Claude-skill-registry Vram-GPU-OOM

GPU VRAM management patterns for sharing memory across services (Ollama, Whisper, ComfyUI). OOM retry logic, auto-unload on idle, and service signaling protocol.

install

source · Clone the upstream repo

git clone https://github.com/majiayu000/claude-skill-registry

Claude Code · Install into ~/.claude/skills/

T=$(mktemp -d) && git clone --depth=1 https://github.com/majiayu000/claude-skill-registry "$T" && mkdir -p ~/.claude/skills && cp -r "$T/skills/data/Vram-GPU-OOM-memory-management" ~/.claude/skills/majiayu000-claude-skill-registry-vram-gpu-oom && rm -rf "$T"
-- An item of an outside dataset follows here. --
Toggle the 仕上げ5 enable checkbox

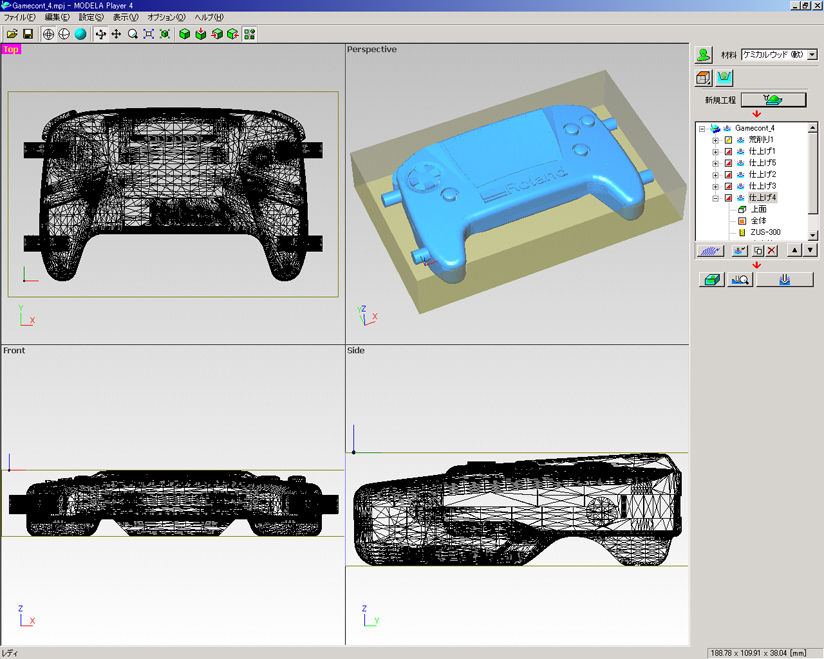click(727, 163)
manifest: skills/data/Vram-GPU-OOM-memory-management/SKILL.md

GPU OOM Retry Pattern

Simple pattern for sharing GPU memory across multiple services without coordination.

Strategy

All services try to load models normally
Catch OOM errors
Wait 30-60 seconds (for other services to auto-unload)
Retry up to 3 times
Configure all services to unload quickly when idle

Python (PyTorch / Transformers)

import torch
import time

def load_model_with_retry(max_retries=3, retry_delay=30):
    for attempt in range(max_retries):
        try:
            # Your model loading code
            model = MyModel.from_pretrained("model-name")
            model.to("cuda")
            return model

        except RuntimeError as e:
            if "out of memory" in str(e).lower():
                if attempt < max_retries - 1:
                    print(f"OOM on attempt {attempt+1}, waiting {retry_delay}s...")
                    torch.cuda.empty_cache()  # Clean up
                    time.sleep(retry_delay)
                else:
                    raise  # Give up after max retries
            else:
                raise  # Not OOM, raise immediately

ComfyUI / Flux (Python-based)

Add to your workflow/node:

# In your model loading function
import torch
import time

def load_flux_model(path, max_retries=3):
    for attempt in range(max_retries):
        try:
            # Your Flux/ComfyUI loading code
            model = comfy.utils.load_torch_file(path)
            return model
        except RuntimeError as e:
            if "out of memory" in str(e).lower():
                if attempt < max_retries - 1:
                    print(f"GPU busy, retrying in 30s...")
                    torch.cuda.empty_cache()
                    time.sleep(30)
                else:
                    raise
            else:
                raise

Ollama

Ollama already handles this! Just configure quick unloading:

# In /etc/systemd/system/ollama.service.d/override.conf
Environment="OLLAMA_KEEP_ALIVE=30s"

Shell Scripts

For any GPU command:

#!/bin/bash
MAX_RETRIES=3
RETRY_DELAY=30

for i in $(seq 1 $MAX_RETRIES); do
    if your-gpu-command; then
        exit 0
    fi

    if [ $i -lt $MAX_RETRIES ]; then
        echo "GPU busy, retrying in ${RETRY_DELAY}s..."
        sleep $RETRY_DELAY
    fi
done

echo "Failed after $MAX_RETRIES attempts"
exit 1

Service Signaling Protocol (Optional Enhancement)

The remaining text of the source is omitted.